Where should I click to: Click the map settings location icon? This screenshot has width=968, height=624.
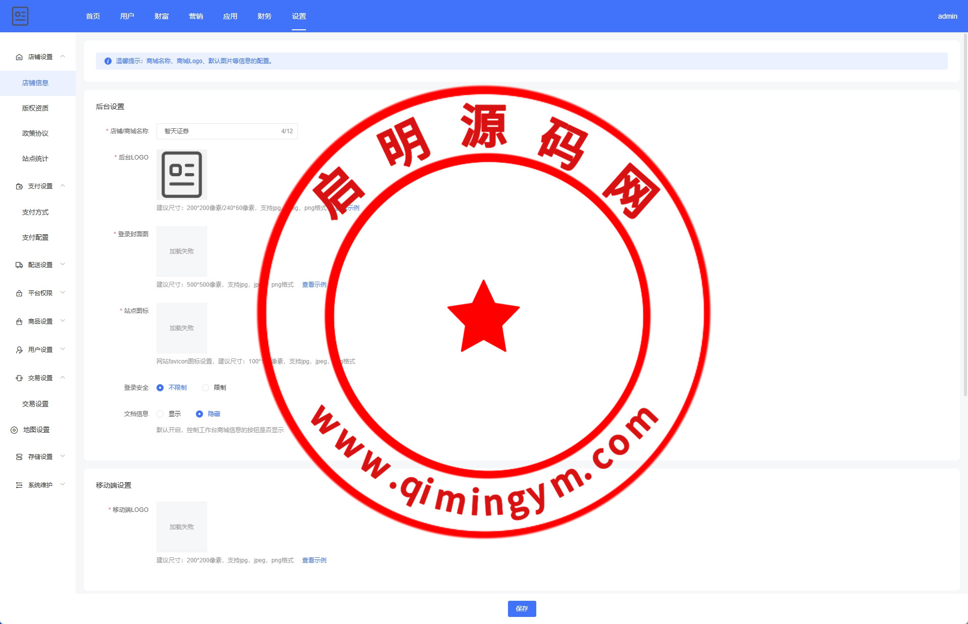point(14,430)
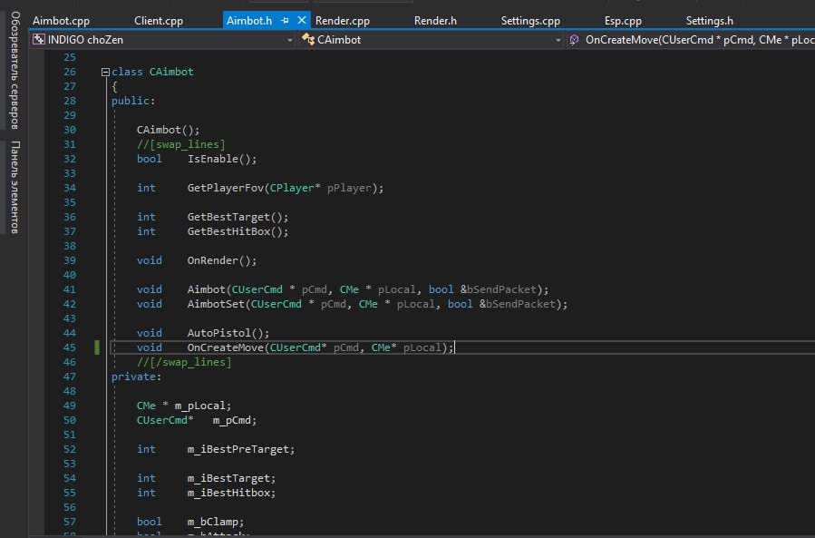Click the INDIGO choZen project icon
Viewport: 815px width, 538px height.
tap(37, 40)
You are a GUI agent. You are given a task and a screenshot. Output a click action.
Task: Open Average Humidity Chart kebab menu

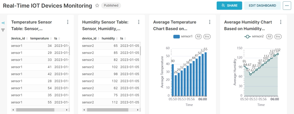click(280, 22)
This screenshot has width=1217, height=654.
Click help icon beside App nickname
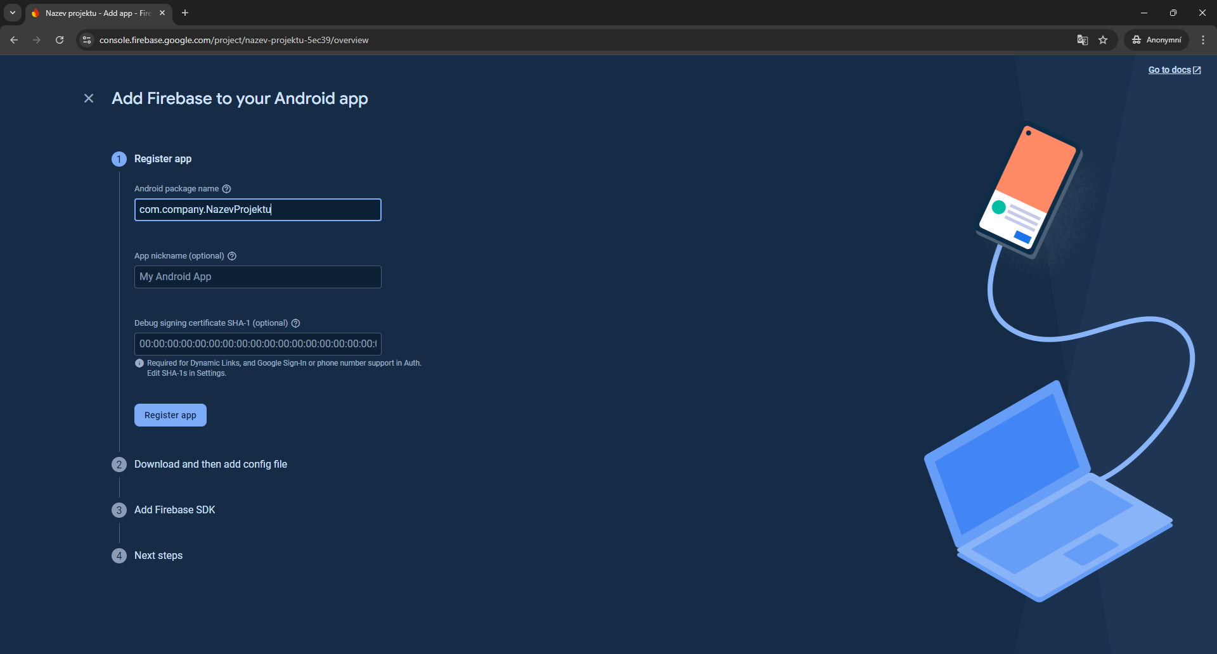tap(232, 256)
------
**Task to carry out:** Print exactly, and print only, the lines from the line with "This screenshot has width=1217, height=654." through the last line of the entries, both ends included. No pictures belong in the result.

**Task output:**
This screenshot has width=1217, height=654.
Click help icon beside App nickname
tap(232, 256)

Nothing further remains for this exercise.